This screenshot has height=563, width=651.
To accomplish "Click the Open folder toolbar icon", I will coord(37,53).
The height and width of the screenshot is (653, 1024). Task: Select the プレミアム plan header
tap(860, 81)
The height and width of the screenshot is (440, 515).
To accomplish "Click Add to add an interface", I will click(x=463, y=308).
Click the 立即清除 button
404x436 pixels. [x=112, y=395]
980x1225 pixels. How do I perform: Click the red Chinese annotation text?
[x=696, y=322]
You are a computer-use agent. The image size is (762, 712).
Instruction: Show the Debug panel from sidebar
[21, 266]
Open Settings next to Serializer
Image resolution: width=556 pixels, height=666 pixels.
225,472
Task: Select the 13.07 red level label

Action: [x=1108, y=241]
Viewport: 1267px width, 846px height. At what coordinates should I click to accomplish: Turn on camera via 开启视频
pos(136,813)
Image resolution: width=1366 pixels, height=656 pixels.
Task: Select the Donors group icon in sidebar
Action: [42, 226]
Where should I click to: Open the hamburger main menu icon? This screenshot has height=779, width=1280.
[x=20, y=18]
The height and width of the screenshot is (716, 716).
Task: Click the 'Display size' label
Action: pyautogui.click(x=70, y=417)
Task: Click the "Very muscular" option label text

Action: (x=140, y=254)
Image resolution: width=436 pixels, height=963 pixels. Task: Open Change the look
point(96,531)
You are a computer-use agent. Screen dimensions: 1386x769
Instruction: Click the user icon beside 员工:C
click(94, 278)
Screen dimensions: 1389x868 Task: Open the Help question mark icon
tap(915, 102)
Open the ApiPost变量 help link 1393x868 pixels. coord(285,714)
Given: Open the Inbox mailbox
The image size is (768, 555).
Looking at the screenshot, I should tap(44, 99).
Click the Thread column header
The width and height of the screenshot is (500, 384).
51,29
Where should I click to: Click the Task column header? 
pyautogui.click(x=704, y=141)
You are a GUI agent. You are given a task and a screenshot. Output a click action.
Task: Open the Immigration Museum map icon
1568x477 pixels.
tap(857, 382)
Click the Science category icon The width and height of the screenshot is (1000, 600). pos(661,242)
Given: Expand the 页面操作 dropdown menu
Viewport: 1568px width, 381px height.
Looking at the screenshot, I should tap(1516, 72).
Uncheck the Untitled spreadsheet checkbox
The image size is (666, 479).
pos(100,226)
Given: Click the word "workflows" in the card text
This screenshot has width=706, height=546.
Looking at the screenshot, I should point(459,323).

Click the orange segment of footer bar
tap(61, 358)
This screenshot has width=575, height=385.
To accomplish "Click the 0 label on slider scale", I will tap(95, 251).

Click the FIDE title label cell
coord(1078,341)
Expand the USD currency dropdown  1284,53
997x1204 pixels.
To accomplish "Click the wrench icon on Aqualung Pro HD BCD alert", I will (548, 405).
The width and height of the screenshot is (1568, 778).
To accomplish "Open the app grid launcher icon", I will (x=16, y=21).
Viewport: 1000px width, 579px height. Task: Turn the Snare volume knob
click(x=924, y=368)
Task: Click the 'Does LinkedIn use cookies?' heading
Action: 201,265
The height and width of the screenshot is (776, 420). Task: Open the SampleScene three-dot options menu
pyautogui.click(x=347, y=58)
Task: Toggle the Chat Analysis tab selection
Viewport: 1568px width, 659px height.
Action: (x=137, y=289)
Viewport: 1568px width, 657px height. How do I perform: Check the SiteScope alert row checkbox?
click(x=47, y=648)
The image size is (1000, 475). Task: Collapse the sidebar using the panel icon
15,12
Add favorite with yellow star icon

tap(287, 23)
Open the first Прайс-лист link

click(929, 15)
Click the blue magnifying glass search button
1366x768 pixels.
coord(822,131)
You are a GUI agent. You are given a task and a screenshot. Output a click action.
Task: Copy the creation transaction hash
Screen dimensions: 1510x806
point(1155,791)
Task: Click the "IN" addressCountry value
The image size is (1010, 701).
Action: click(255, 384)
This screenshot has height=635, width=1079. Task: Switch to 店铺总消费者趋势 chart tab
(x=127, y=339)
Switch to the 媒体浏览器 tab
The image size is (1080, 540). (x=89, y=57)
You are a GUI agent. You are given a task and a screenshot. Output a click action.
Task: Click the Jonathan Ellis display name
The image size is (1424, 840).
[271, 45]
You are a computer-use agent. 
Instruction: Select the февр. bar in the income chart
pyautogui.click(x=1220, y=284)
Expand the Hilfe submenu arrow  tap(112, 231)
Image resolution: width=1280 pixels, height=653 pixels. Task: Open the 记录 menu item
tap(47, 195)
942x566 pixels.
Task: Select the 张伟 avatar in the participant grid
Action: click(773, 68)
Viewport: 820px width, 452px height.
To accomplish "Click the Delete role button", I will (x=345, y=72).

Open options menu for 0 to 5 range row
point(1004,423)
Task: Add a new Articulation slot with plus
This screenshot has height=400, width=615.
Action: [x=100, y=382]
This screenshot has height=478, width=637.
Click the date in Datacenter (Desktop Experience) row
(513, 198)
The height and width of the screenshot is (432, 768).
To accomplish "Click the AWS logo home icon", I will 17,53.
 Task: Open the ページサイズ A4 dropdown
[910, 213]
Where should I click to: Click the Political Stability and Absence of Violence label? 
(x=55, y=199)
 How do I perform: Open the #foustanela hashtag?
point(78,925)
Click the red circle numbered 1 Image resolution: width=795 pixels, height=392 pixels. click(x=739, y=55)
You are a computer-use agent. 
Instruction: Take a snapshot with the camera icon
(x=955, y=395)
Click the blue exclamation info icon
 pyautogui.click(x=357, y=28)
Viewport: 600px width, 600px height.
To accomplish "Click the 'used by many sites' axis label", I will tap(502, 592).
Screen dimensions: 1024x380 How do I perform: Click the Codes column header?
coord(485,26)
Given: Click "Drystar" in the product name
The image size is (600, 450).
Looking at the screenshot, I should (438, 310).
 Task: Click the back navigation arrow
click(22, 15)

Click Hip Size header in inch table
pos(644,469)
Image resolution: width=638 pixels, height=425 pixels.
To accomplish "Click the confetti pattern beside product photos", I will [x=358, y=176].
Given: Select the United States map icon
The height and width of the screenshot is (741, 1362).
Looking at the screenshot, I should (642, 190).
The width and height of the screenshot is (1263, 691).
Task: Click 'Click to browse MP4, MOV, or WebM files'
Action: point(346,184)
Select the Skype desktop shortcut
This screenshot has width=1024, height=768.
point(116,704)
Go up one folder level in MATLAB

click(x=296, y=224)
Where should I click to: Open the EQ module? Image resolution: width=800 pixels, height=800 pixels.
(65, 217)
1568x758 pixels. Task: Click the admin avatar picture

◆ ◆ ◆ ◆ ◆

§ **TASK BRIEF**
Pull every line containing "computer" from the material above.

§ **RESPONSE TO THE TASK**
You are a computer-use agent. The image size is (762, 712).
You are a computer-use agent. Screen dimensions: 1386x769
You are a computer-use agent. 
You are a computer-use agent. 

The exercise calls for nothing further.